_THE RECORDS_:
%%

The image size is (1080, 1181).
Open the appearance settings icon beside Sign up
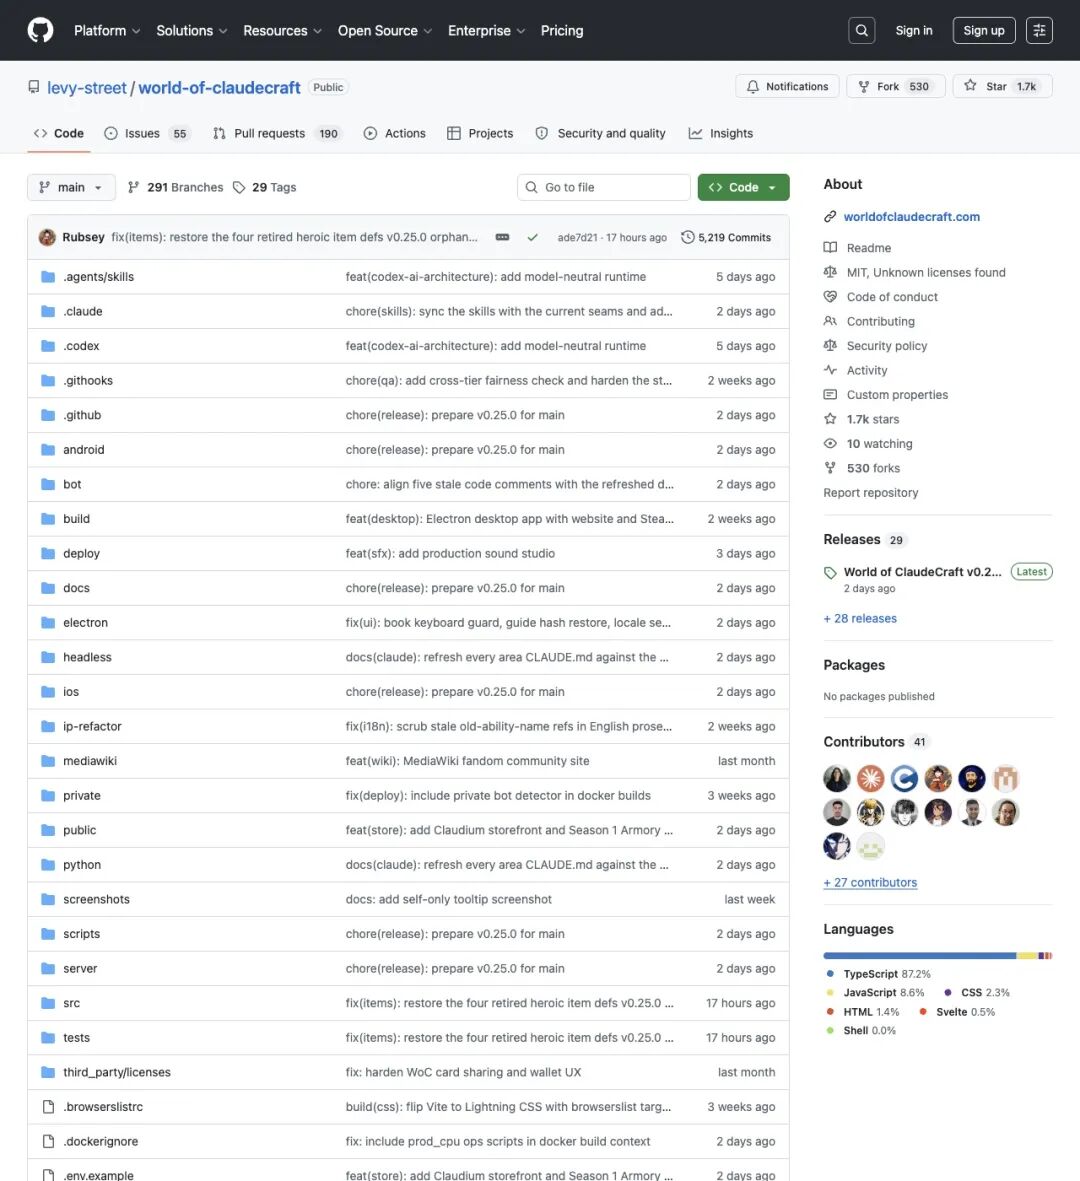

%%
%%

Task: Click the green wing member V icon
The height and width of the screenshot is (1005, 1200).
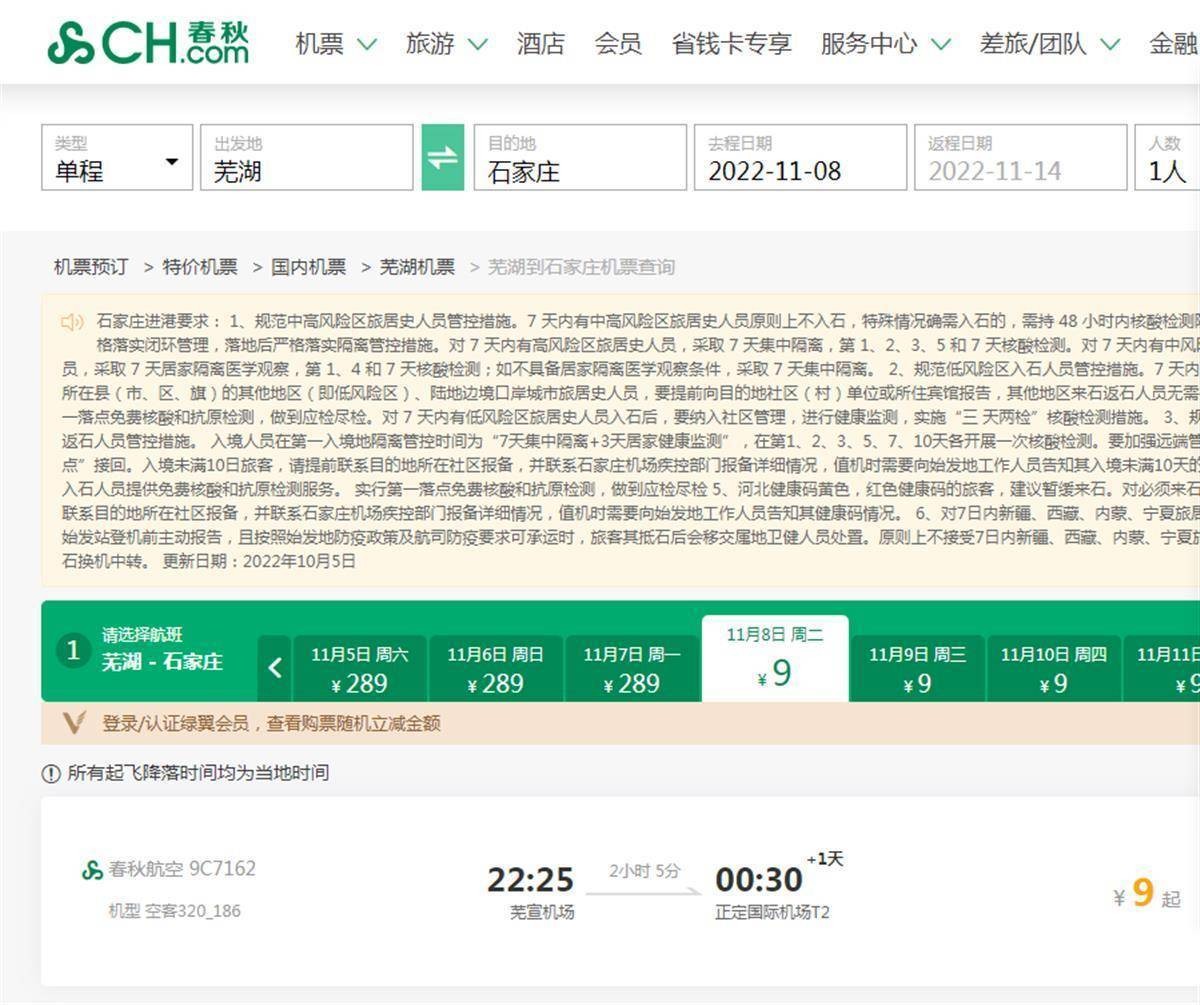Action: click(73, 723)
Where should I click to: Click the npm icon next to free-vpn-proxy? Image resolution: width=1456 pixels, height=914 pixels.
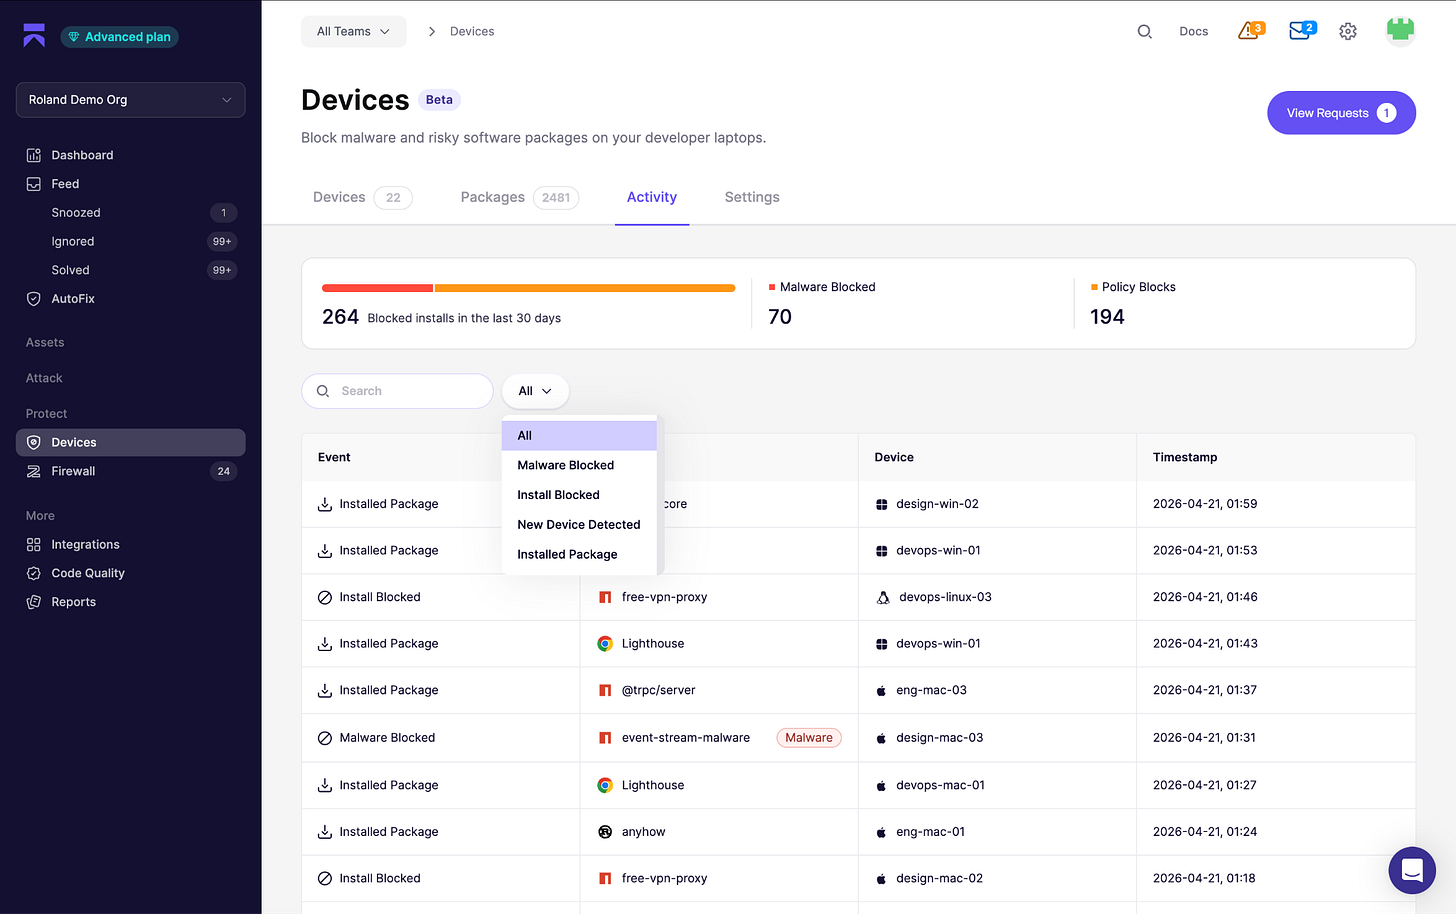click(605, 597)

%%

_YOUR INSTRUCTIONS_: Set down precisely the lines above between the line holding "The image size is (1080, 1181)." and the line holding "Open the appearance", inclusive, and nothing beyond them.

_REPLY_:
The image size is (1080, 1181).
Open the appearance settings icon beside Sign up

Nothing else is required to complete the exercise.